Ce qui est frappant c'est la rapidité de la pandémie. Il a fallu moins d'un trimestre pour que le monde s'arrête. C'est lié à l'hyper-spatialité, c'est-à-dire la généralisation des liens et connexions entre toutes les parties qui composent le monde: la mobilité des Chinois, des Européens et des Américains pour des raisons économiques et touristiques. Ce que le virus montre c'est la carte des mobilités et la carte des connexions économiques et touristiques. Aujourd'hui, un porteur du virus peut parcourir des milliers de kilomètres et diffuser la maladie à des dizaines de personnes.

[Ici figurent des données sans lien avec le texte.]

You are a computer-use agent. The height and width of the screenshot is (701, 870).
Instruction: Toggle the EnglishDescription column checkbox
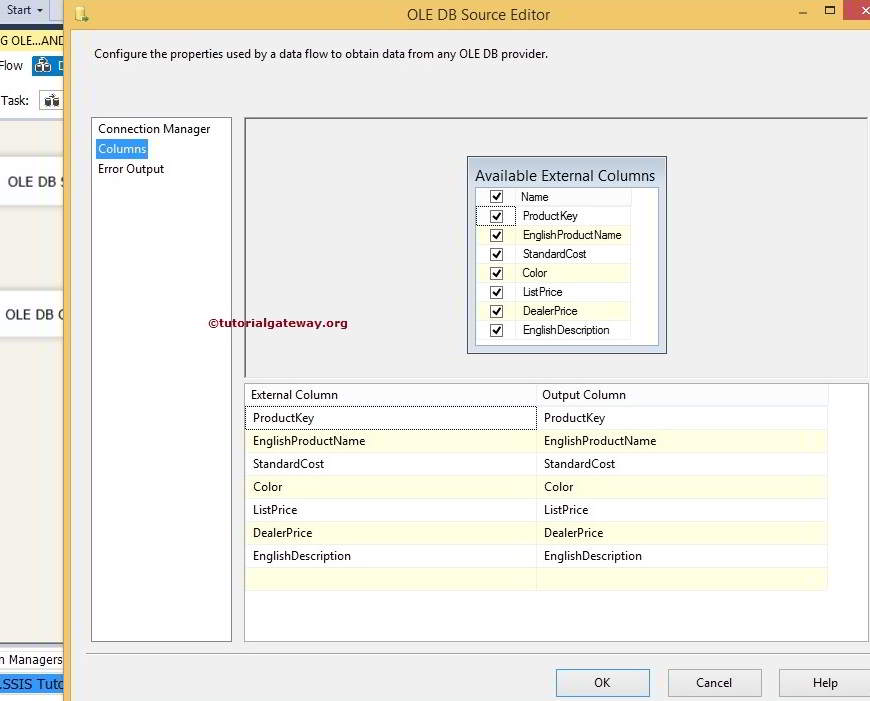point(497,330)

Avec les systèmes d'information en continu et les réseaux sociaux, la moindre nouvelle est désormais une nouvelle planétaire. Incontestablement, la mise en scène et le suivi en temps réel dans le monde entier de la pandémie amplifie considérablement son impact.
Les gens qui deviennent très malades du coronavirus font une surréaction immunitaire avec l'orage de cytokine. Si on était adepte des métaphores, on pourrait dire que via l'information en continu et les réseaux sociaux, le monde connaît une surréaction immunitaire. Notre orage de cytokine à l'échelle mondiale c'est la prolifération de l'information. On est bombardés d'informations et le système monde est en train de sur-réagir par rapport au trouble qui le saisit.

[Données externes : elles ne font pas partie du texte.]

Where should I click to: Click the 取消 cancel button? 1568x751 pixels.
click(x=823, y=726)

Comment expliquer que le virus soit capable d'avoir des effets à des échelles de grandeurs si différentes?
Michel Lussault: Au moment où vous êtes malade à l'échelle de votre corps, vous êtes confinés à l'échelle locale de votre domicile. Votre ville, elle-même, est confinée. Votre pays est confiné. L'Europe est concernée. Et on voit bien que les relations internationales sont bouleversées. Plus de 4 milliards de personnes sont confinées et la planète toute entière est concernée.
Tout est intégré par cette épidémie, du plus grand espace qu'est la Terre jusqu'au plus petit espace qu'est celui de la confrontation de votre corps avec le virus. C'est très étonnant cette synchronicité. Là encore, les informations et réseaux sociaux y sont pour quelque chose.
Pour ne pas comprendre ce qui se passe à toutes ces échelles en même temps, la seule solution c'est de décrocher des réseaux informationnels et se mettre dans un double confinement: je reste chez moi et je coupe toute relation avec l'extérieur.